Of course, the reasons that some people and organizations stake their faith in the new rule are not all bad. Labor advocates say it’s a good thing that workers can glance at a publicly available document and see how their company stacks up. (However, it is not fully clear how much this differs from the current situation, in which a CEO’s pay is publicly disclosed and workers can easily compare it to their own.) And the strategy of public shaming isn’t entirely without merit—consumers seem to care. A paper from researchers at Harvard Business School found that a company with a 1,000:1 CEO pay ratio needed to charge 50 percent less for its products in order for consumers to view them as favorably as full-price products from a company with a 5:1 ratio, when that information was visible.
One thing that the supporters of this rule are right about is that companies and pro-business lobbyists are likely exaggerating how much it will cost to comply with some parts of the rule, according to Michael Ohlrogge, a Ph.D. candidate studying management science at Stanford. It may be burdensome for some companies to conform to in its first year—when large companies tabulate the compensation of all their workers, including those overseas and at their subsidiaries—but the costs will drop significantly after that.
Ultimately, the ratios that companies will disclose in their SEC filings will not be grist for meaningful debate so much as fodder for shocking headlines. Individually, factoids about executive compensation can be truly, deeply bananas, and some media outlets capitalize on that. “The ratio information will certainly give newspapers and magazines the opportunity to run a new set of articles about CEOs with the highest pay ratios and CEOs with the lowest pay ratios,” says Joseph Grundfest, a professor at Stanford Law School. The first round of disclosures may spawn a batch of urgent thinkpieces, but it’s unclear how they will change the complexion of a conversation that has decades’ worth of similar data.

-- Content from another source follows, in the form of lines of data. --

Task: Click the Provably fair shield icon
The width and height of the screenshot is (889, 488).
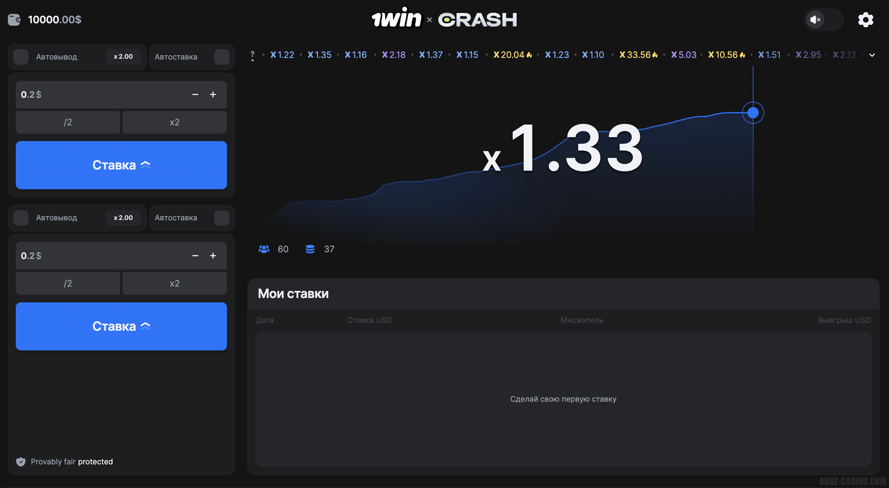Action: point(21,462)
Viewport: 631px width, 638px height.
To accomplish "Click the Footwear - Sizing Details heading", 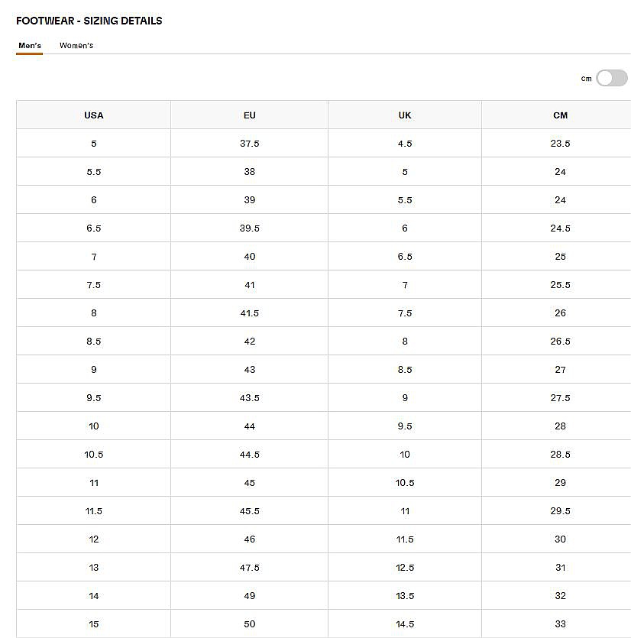I will tap(89, 21).
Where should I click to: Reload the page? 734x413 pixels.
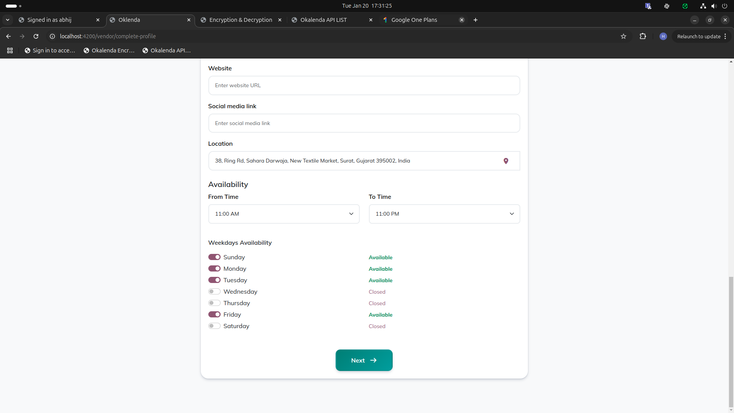(36, 36)
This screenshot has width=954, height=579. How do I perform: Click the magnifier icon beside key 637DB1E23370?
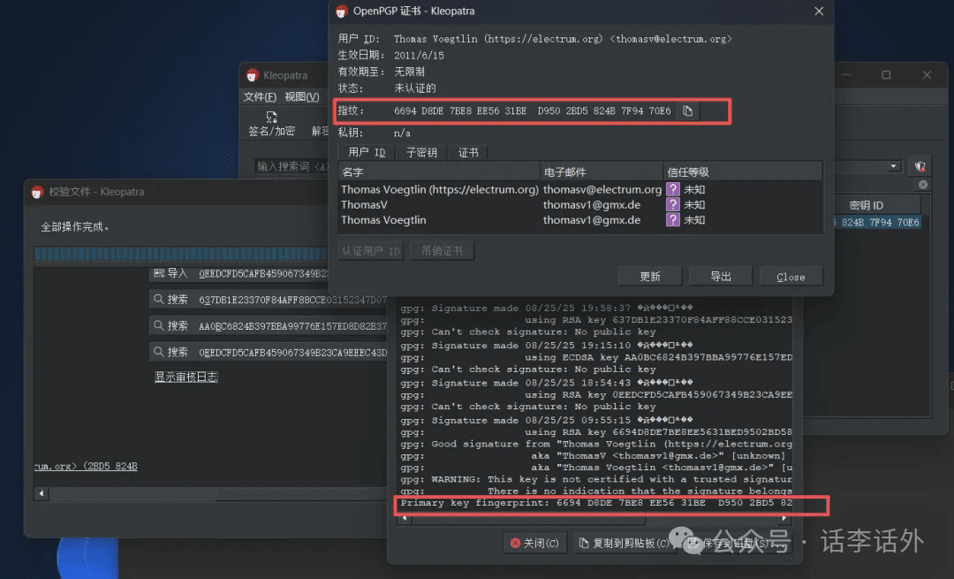159,300
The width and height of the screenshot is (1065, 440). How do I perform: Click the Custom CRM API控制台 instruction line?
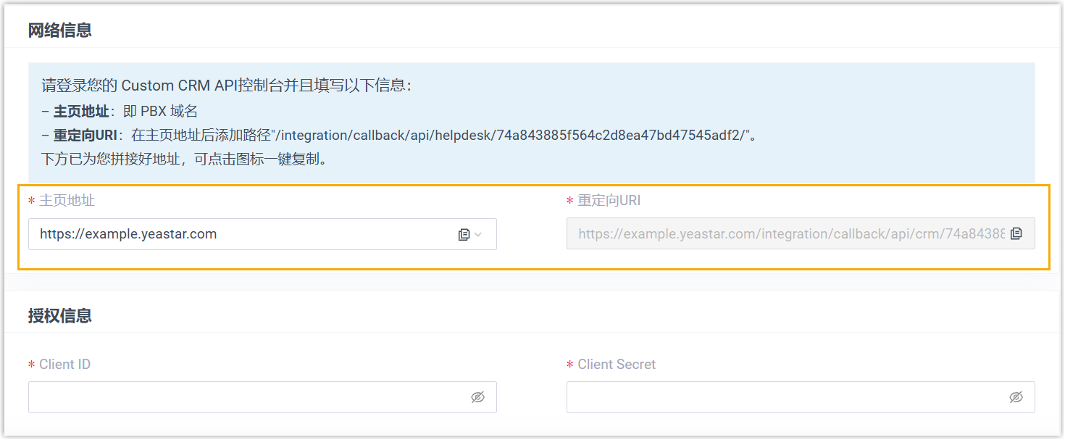click(226, 86)
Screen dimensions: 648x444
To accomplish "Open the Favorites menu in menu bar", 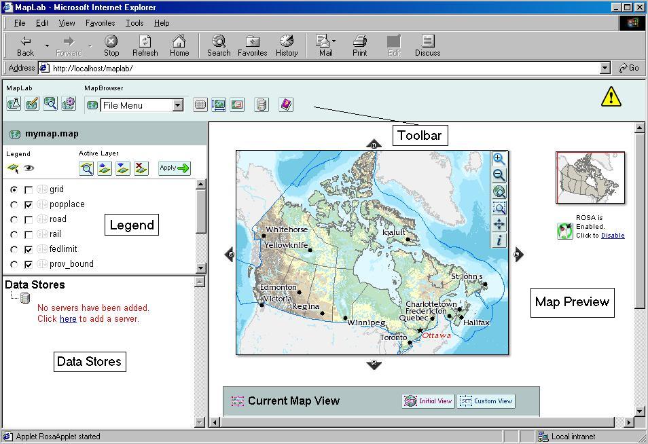I will pyautogui.click(x=100, y=23).
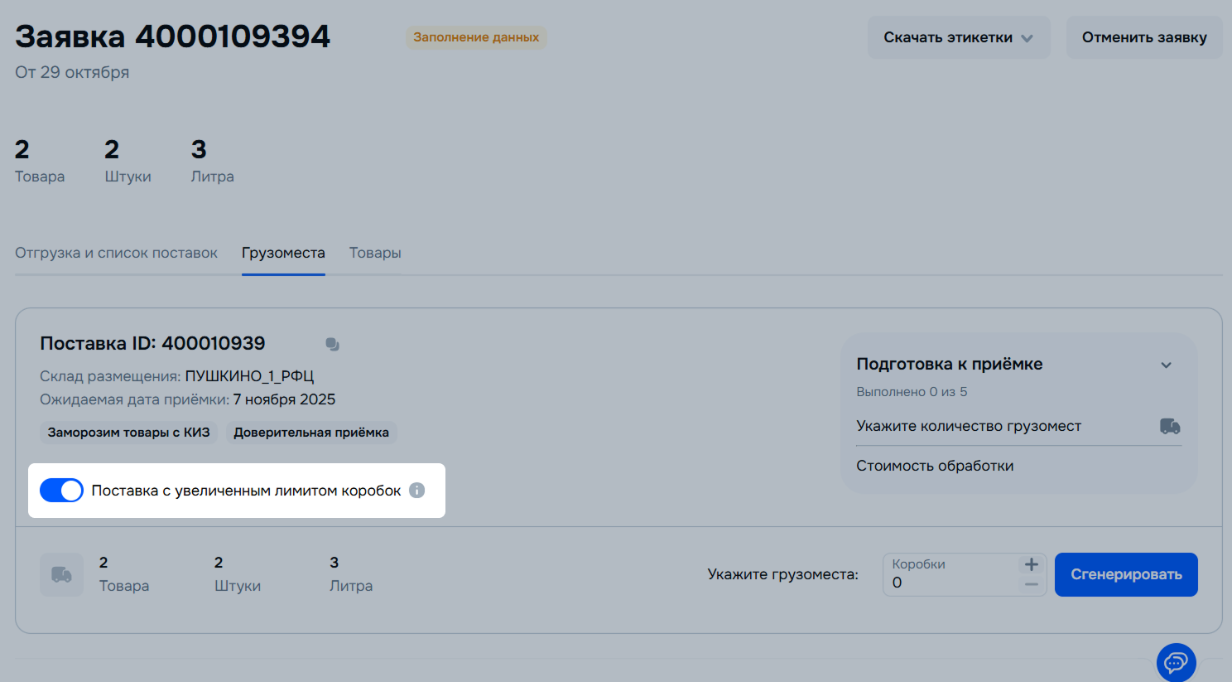Click the grey truck icon beside '2 Товара'
Screen dimensions: 1232x682
[61, 574]
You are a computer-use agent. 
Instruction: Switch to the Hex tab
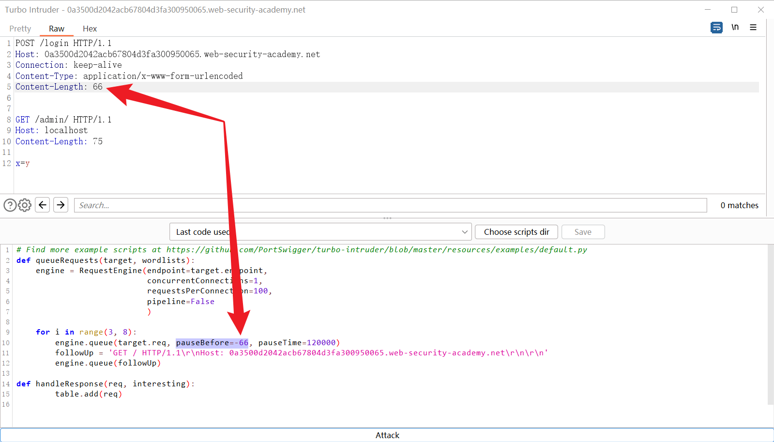click(90, 29)
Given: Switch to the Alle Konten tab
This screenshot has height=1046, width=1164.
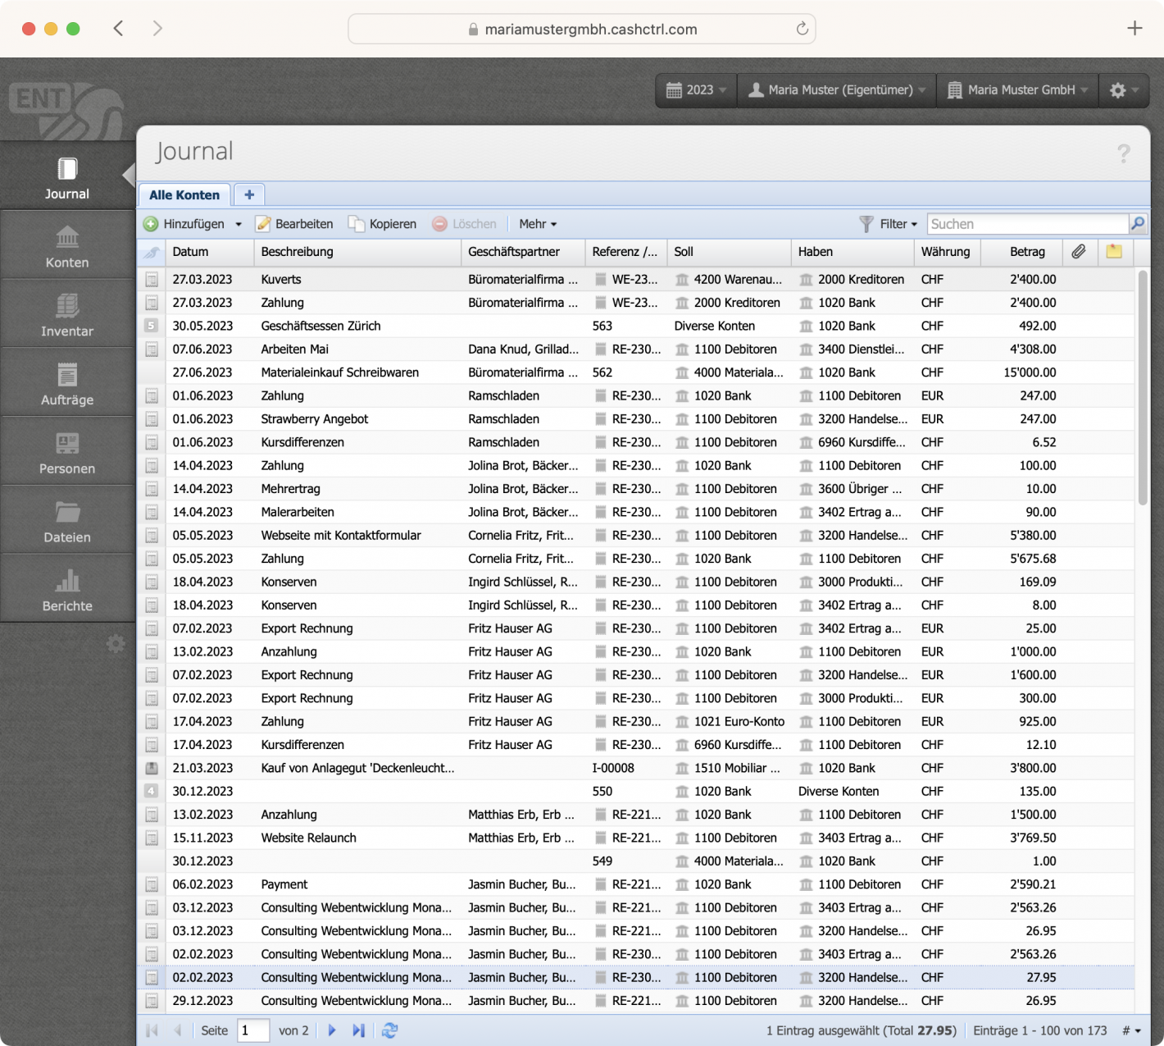Looking at the screenshot, I should point(184,194).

Executive compensation hasn’t changed much after disclosure requirements, “say-on-pay” rules that put up CEO pay to nonbinding shareholder votes, or even the financial crisis. What might work instead? Yermack, the NYU professor, has one big-picture idea. “I think the solution lies in making the median worker more productive through better education and training, an area where the U.S. has not been particularly successful,” he says. “We are very good as a country at educating high-skilled workers for elite jobs, but we do not do nearly as well as other countries in education people in the broad middle of the labor market.”
Lynn Stout, a professor at Cornell Law School, has another proposal—a more specific one. In Stout’s view, the rise in CEO pay can be attributed to a change in the tax code back in 1993. After the change, in order for companies to be able to keep deducting executive pay as a business expense, they had to tie compensation to a measurable metric. They settled on some proxies for shareholder returns. “Executives, in an odd way, were given control over their own pay because all they had to do was do their best to manipulate whatever the metric was,” she says.
“If you want to know why executive pay is skyrocketing, it's not because of lack of shame, it's because of this change in the tax code,” Stout maintains. Her solution, then, is to have a rule stating that no company can deduct executive pay exceeding 100 times the federal minimum wage. And she says it has an added perk: “It will finally give the business roundtable a disincentive to fight increases in the minimum wage.”